- [DATA SECTION]:
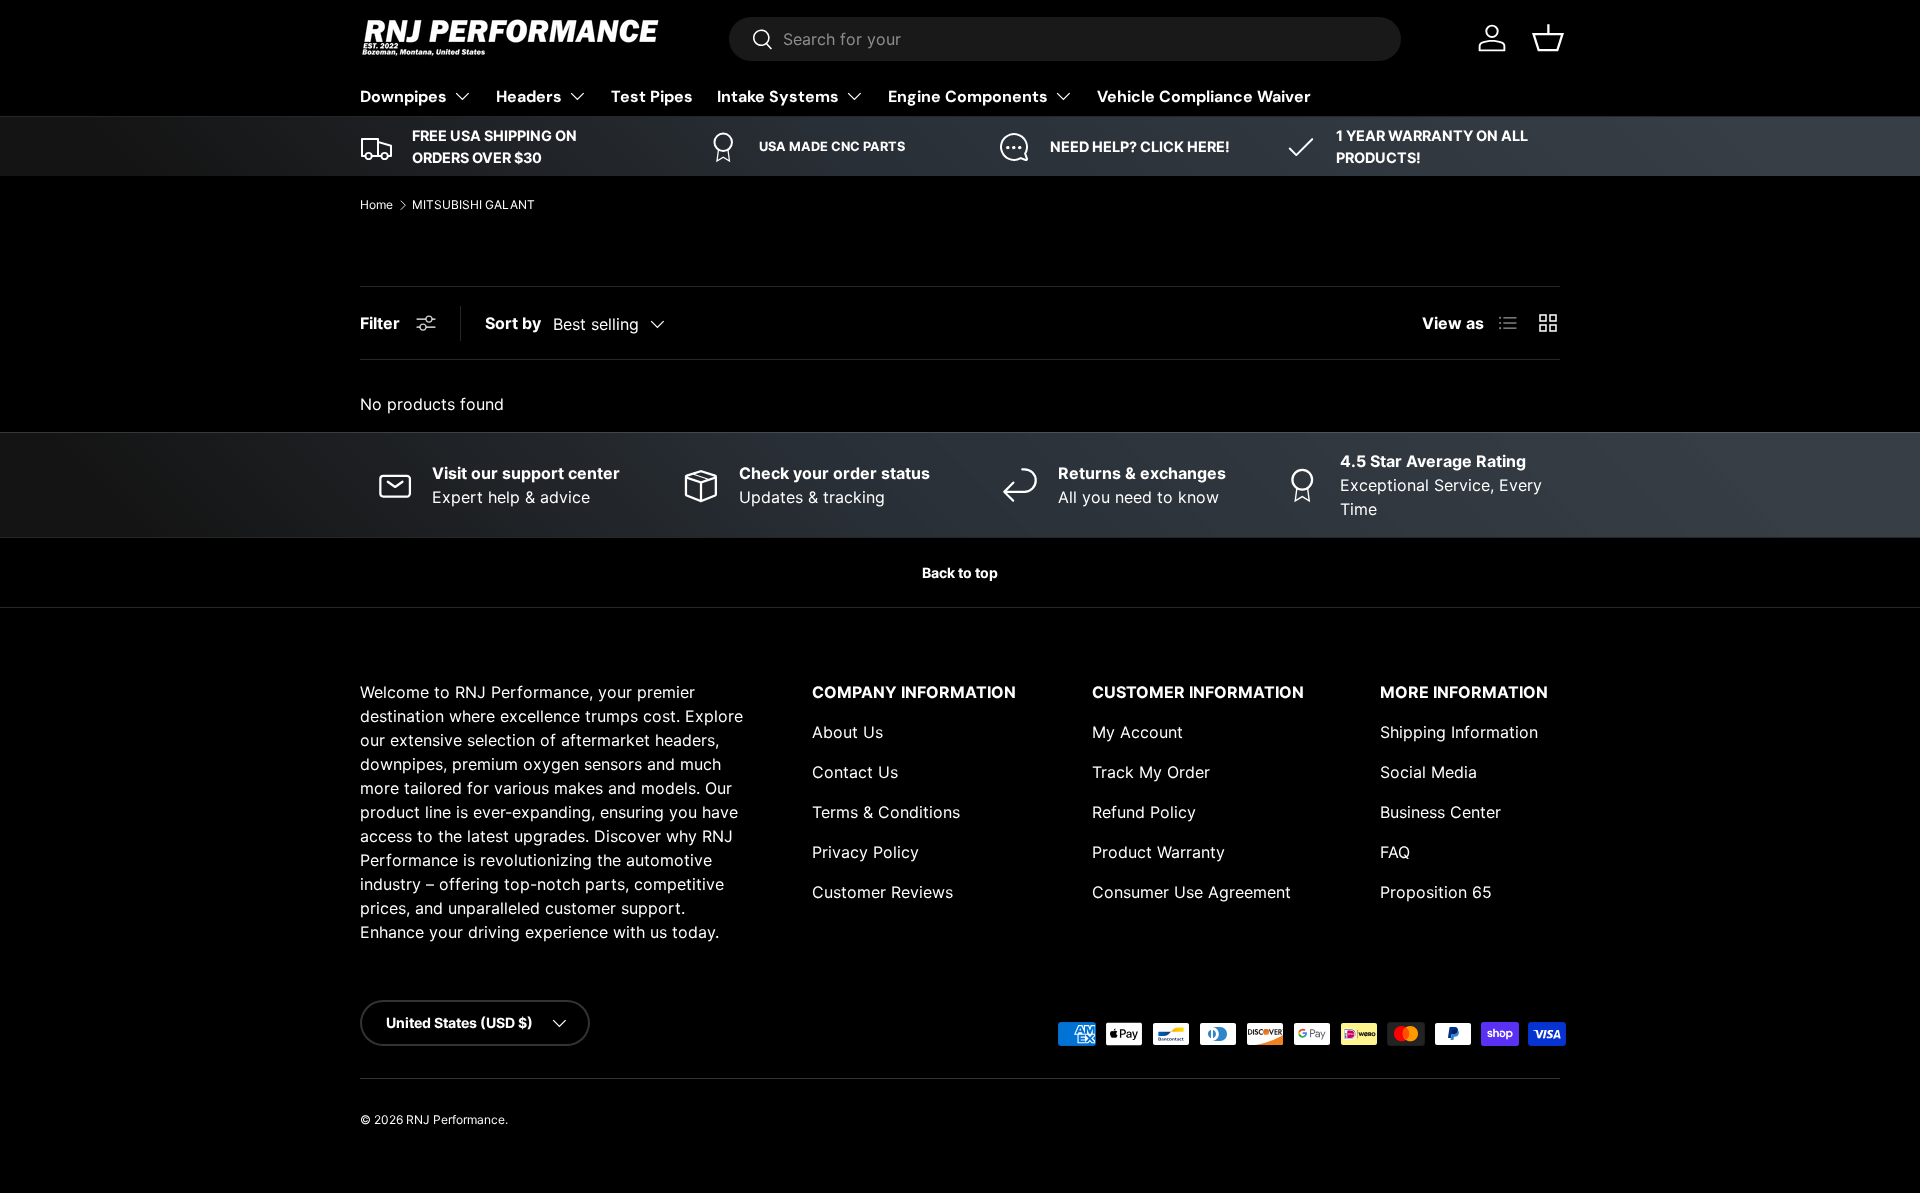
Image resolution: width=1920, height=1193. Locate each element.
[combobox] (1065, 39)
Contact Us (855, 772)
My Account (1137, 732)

...

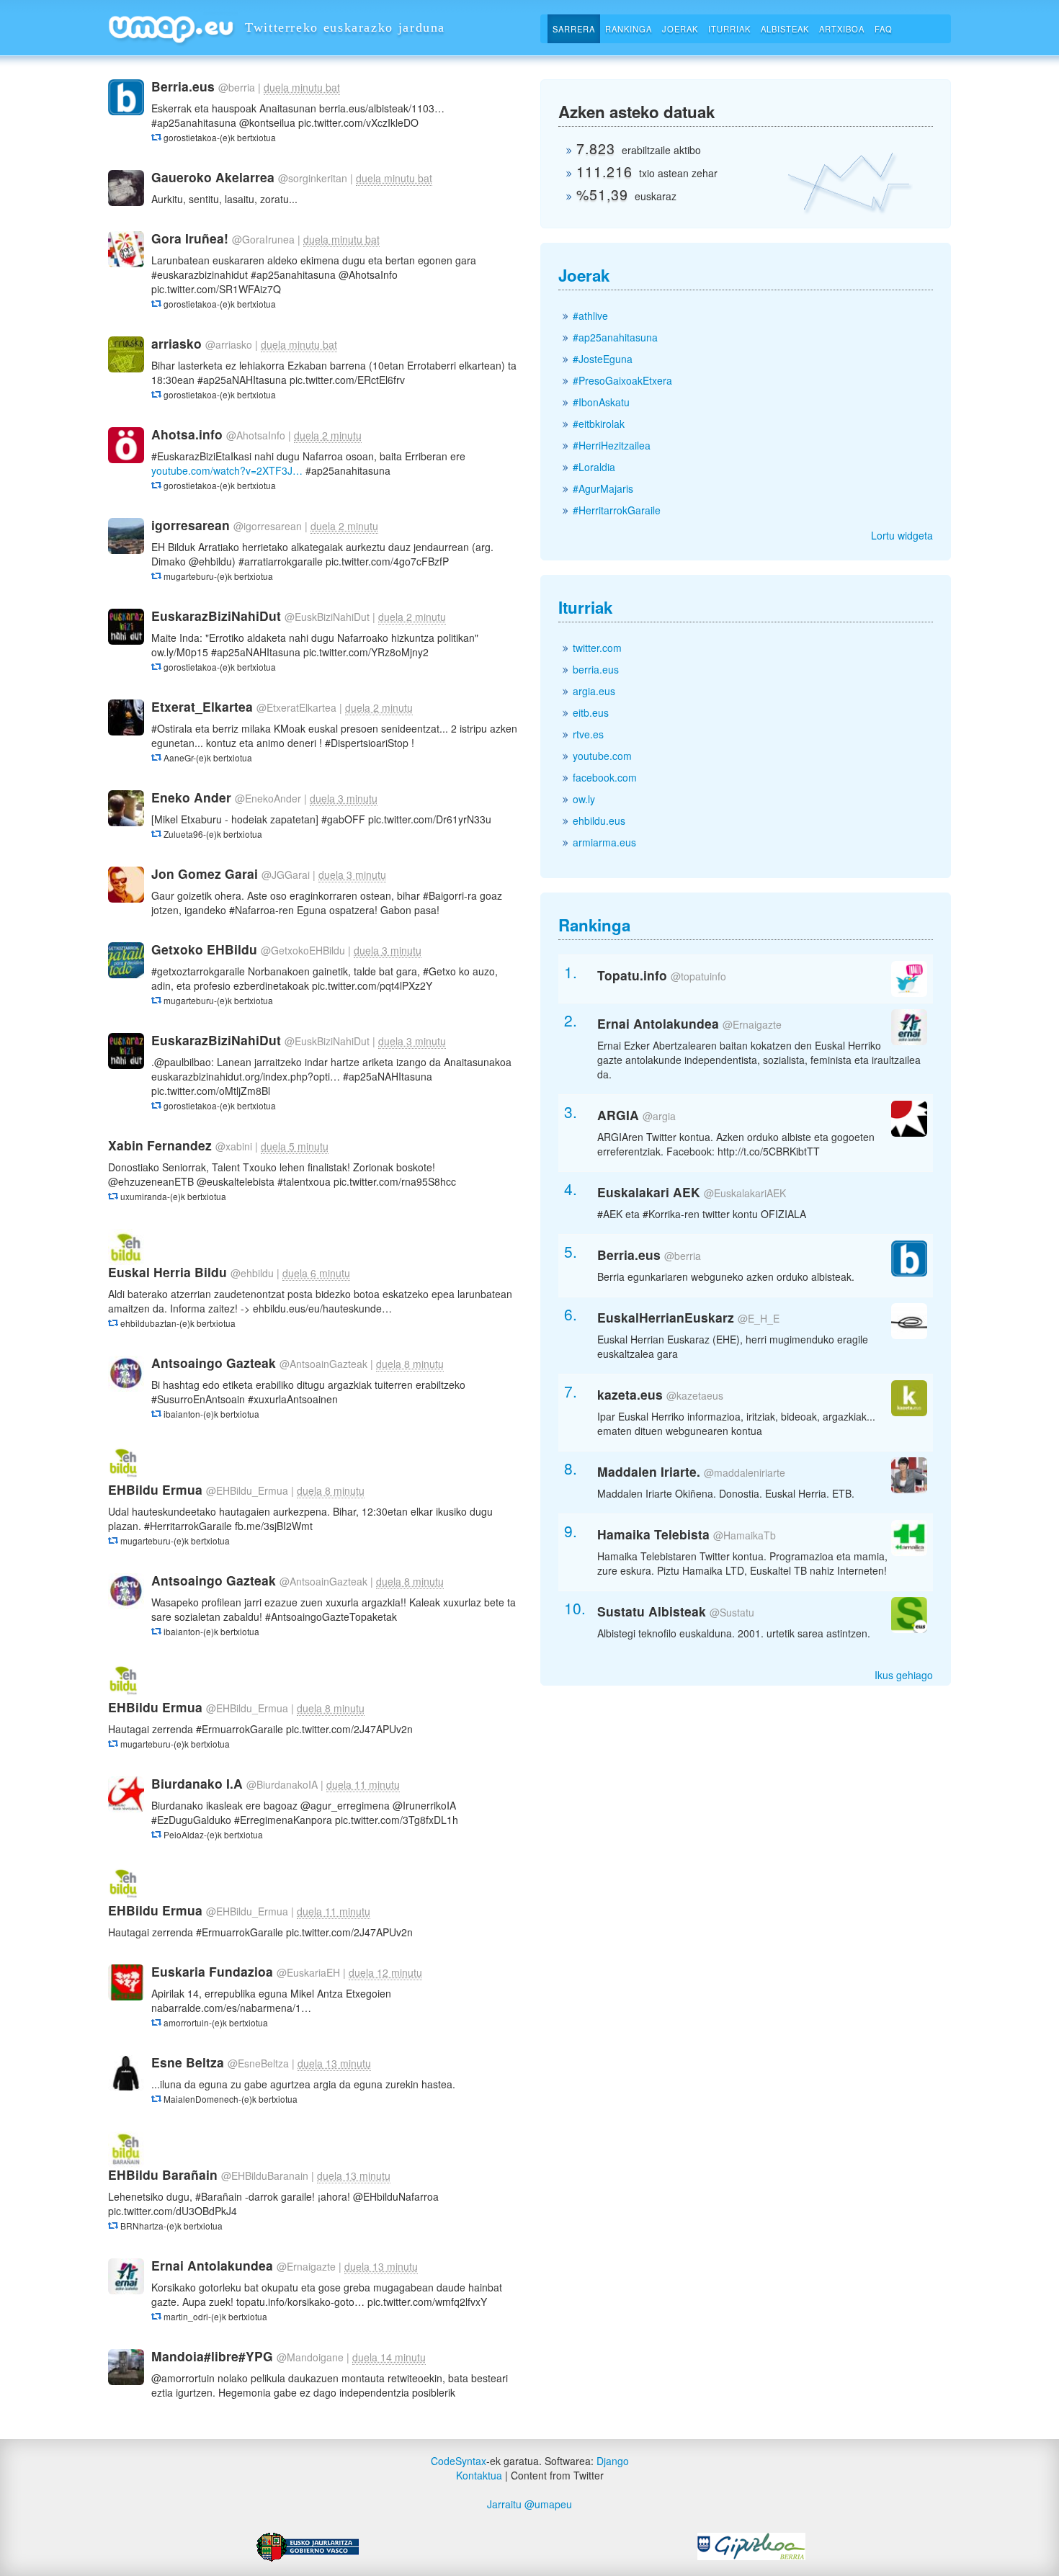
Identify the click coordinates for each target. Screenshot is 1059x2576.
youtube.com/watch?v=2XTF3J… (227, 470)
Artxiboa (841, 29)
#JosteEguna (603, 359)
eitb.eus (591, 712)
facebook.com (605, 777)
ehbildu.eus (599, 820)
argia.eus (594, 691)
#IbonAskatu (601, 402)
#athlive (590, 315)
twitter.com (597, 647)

- [YOUR OBJECTIVE]: Could you report how many lines of the listing contain the word "each"? Only the number is needed.

- [WRITTEN ANSWER]: 2